■ Brief: Repeat the entries beneath in their entirety, precisely as given.

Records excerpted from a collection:
********************

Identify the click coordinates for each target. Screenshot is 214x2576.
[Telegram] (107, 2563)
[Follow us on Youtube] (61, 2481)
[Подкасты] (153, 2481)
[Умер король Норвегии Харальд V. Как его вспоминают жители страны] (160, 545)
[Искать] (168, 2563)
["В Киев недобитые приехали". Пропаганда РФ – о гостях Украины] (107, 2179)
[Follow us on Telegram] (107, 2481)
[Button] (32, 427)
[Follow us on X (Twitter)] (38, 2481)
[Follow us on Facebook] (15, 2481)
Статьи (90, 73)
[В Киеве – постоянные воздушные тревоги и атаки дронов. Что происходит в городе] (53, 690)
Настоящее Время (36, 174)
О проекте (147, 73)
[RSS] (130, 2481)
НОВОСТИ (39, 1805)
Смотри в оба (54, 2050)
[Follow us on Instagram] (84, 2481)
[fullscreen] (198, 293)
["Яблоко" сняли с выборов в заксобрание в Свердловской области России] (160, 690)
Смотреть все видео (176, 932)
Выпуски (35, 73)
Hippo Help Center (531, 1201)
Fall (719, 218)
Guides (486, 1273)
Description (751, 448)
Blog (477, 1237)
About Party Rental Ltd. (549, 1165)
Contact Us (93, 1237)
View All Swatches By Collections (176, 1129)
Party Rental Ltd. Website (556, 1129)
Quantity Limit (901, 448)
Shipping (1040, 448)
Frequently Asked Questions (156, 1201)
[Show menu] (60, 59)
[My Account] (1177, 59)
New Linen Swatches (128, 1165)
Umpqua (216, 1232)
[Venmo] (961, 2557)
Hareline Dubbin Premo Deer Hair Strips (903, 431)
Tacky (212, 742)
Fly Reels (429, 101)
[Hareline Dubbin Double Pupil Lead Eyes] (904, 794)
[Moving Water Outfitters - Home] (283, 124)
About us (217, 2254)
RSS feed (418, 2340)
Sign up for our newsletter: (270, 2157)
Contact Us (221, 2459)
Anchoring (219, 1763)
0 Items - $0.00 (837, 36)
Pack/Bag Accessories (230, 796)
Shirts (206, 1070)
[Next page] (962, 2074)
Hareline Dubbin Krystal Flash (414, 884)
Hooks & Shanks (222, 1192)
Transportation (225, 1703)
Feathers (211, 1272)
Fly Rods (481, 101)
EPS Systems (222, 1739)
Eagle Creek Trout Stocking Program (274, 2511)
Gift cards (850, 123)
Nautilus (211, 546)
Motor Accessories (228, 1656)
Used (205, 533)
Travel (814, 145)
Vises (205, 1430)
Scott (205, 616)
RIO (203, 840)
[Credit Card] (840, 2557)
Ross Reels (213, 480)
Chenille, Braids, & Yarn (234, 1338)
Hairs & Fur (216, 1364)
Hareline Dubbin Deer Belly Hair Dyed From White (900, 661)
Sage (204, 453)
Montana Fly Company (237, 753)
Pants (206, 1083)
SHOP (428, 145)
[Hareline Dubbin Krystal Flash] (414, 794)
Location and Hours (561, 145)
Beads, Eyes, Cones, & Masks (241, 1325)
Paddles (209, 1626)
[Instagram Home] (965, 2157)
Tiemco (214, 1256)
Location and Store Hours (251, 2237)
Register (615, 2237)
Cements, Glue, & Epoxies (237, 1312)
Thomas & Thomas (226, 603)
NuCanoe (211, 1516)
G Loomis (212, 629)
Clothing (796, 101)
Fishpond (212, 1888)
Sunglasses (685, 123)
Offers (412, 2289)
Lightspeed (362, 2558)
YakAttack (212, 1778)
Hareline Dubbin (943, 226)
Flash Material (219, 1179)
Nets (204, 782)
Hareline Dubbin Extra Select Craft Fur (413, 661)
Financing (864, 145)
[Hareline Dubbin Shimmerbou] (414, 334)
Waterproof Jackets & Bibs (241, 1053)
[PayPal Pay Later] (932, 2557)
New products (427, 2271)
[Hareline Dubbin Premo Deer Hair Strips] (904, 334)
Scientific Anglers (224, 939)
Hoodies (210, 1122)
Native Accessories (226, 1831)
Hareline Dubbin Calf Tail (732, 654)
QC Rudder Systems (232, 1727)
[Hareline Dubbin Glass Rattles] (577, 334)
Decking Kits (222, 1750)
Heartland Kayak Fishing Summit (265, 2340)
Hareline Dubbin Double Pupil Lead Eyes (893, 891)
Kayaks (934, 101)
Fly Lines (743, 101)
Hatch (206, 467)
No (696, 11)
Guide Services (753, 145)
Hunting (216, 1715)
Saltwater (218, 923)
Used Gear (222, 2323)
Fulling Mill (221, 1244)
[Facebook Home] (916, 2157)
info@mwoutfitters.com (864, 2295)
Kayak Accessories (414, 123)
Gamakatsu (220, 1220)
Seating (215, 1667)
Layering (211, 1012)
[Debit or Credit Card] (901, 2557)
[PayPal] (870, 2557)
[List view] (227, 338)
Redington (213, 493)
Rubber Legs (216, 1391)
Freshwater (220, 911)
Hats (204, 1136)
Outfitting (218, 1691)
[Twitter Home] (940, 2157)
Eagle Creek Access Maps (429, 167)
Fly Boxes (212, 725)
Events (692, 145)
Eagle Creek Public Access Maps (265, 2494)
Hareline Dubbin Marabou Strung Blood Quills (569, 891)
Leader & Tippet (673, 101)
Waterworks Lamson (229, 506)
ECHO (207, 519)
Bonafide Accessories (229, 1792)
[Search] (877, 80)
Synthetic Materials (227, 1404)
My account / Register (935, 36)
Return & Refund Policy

********************

■ Exercise result:
Identify the click coordinates for each target. Screenshot is 214x2576.
[Telegram] (107, 2563)
[Follow us on Youtube] (61, 2481)
[Подкасты] (153, 2481)
[Умер король Норвегии Харальд V. Как его вспоминают жители страны] (160, 545)
[Искать] (168, 2563)
["В Киев недобитые приехали". Пропаганда РФ – о гостях Украины] (107, 2179)
[Follow us on Telegram] (107, 2481)
[Button] (32, 427)
[Follow us on X (Twitter)] (38, 2481)
[Follow us on Facebook] (15, 2481)
Статьи (90, 73)
[В Киеве – постоянные воздушные тревоги и атаки дронов. Что происходит в городе] (53, 690)
Настоящее Время (36, 174)
О проекте (147, 73)
[RSS] (130, 2481)
НОВОСТИ (39, 1805)
Смотри в оба (54, 2050)
[Follow us on Instagram] (84, 2481)
[fullscreen] (198, 293)
["Яблоко" сняли с выборов в заксобрание в Свердловской области России] (160, 690)
Смотреть все видео (176, 932)
Выпуски (35, 73)
Hippo Help Center (531, 1201)
Fall (719, 218)
Guides (486, 1273)
Description (751, 448)
Blog (477, 1237)
About Party Rental Ltd. (549, 1165)
Contact Us (93, 1237)
View All Swatches By Collections (176, 1129)
Party Rental Ltd. Website (556, 1129)
Quantity Limit (901, 448)
Shipping (1040, 448)
Frequently Asked Questions (156, 1201)
[Show menu] (60, 59)
[My Account] (1177, 59)
New Linen Swatches (128, 1165)
Umpqua (216, 1232)
[Venmo] (961, 2557)
Hareline Dubbin Premo Deer Hair Strips (903, 431)
Tacky (212, 742)
Fly Reels (429, 101)
[Hareline Dubbin Double Pupil Lead Eyes] (904, 794)
[Moving Water Outfitters - Home] (283, 124)
About us (217, 2254)
RSS feed (418, 2340)
Sign up for our newsletter: (270, 2157)
Contact Us (221, 2459)
Anchoring (219, 1763)
0 Items - $0.00 (837, 36)
Pack/Bag Accessories (230, 796)
Shirts (206, 1070)
[Next page] (962, 2074)
Hareline Dubbin Krystal Flash (414, 884)
Hooks & Shanks (222, 1192)
Transportation (225, 1703)
Feathers (211, 1272)
Fly Rods (481, 101)
EPS Systems (222, 1739)
Eagle Creek Trout Stocking Program (274, 2511)
Gift cards (850, 123)
Nautilus (211, 546)
Motor Accessories (228, 1656)
Used (205, 533)
Travel (814, 145)
Vises (205, 1430)
Scott (205, 616)
RIO (203, 840)
[Credit Card] (840, 2557)
Ross Reels (213, 480)
Chenille, Braids, & Yarn (234, 1338)
Hairs & Fur (216, 1364)
Hareline Dubbin Deer Belly Hair Dyed From White (900, 661)
Sage (204, 453)
Montana Fly Company (237, 753)
Pants (206, 1083)
SHOP (428, 145)
[Hareline Dubbin Krystal Flash] (414, 794)
Location and Hours (561, 145)
Beads, Eyes, Cones, & Masks (241, 1325)
Paddles (209, 1626)
[Instagram Home] (965, 2157)
Tiemco (214, 1256)
Location and Store Hours (251, 2237)
Register (615, 2237)
Cements, Glue, & Epoxies (237, 1312)
Thomas & Thomas (226, 603)
NuCanoe (211, 1516)
G Loomis (212, 629)
Clothing (796, 101)
Fishpond (212, 1888)
Sunglasses (685, 123)
Offers (412, 2289)
Lightspeed (362, 2558)
YakAttack (212, 1778)
Hareline Dubbin (943, 226)
Flash Material (219, 1179)
Nets (204, 782)
Hareline Dubbin Extra Select Craft Fur (413, 661)
Financing (864, 145)
[Hareline Dubbin Shimmerbou] (414, 334)
Waterproof Jackets & Bibs (241, 1053)
[PayPal Pay Later] (932, 2557)
New products (427, 2271)
[Hareline Dubbin Premo Deer Hair Strips] (904, 334)
Scientific Anglers (224, 939)
Hoodies (210, 1122)
Native Accessories (226, 1831)
Hareline Dubbin Calf Tail (732, 654)
QC Rudder Systems (232, 1727)
[Hareline Dubbin Glass Rattles] (577, 334)
Decking Kits (222, 1750)
Heartland Kayak Fishing Summit (265, 2340)
Hareline Dubbin Double Pupil Lead Eyes (893, 891)
Kayaks (934, 101)
Fly Lines (743, 101)
Hatch (206, 467)
No (696, 11)
Guide Services (753, 145)
Hunting (216, 1715)
Saltwater (218, 923)
Used Gear (222, 2323)
Fulling Mill (221, 1244)
[Facebook Home] (916, 2157)
info@mwoutfitters.com (864, 2295)
Kayak Accessories (414, 123)
Gamakatsu (220, 1220)
Seating (215, 1667)
Layering (211, 1012)
[Debit or Credit Card] (901, 2557)
[PayPal] (870, 2557)
[List view] (227, 338)
Redington (213, 493)
Rubber Legs (216, 1391)
Freshwater (220, 911)
Hats (204, 1136)
Outfitting (218, 1691)
[Twitter Home] (940, 2157)
Eagle Creek Access Maps (429, 167)
Fly Boxes (212, 725)
Events (692, 145)
Eagle Creek Public Access Maps (265, 2494)
Hareline Dubbin Marabou Strung Blood Quills (569, 891)
Leader & Tippet (673, 101)
Waterworks Lamson (229, 506)
ECHO (207, 519)
Bonafide Accessories (229, 1792)
[Search] (877, 80)
Synthetic Materials (227, 1404)
My account / Register (935, 36)
Return & Refund Policy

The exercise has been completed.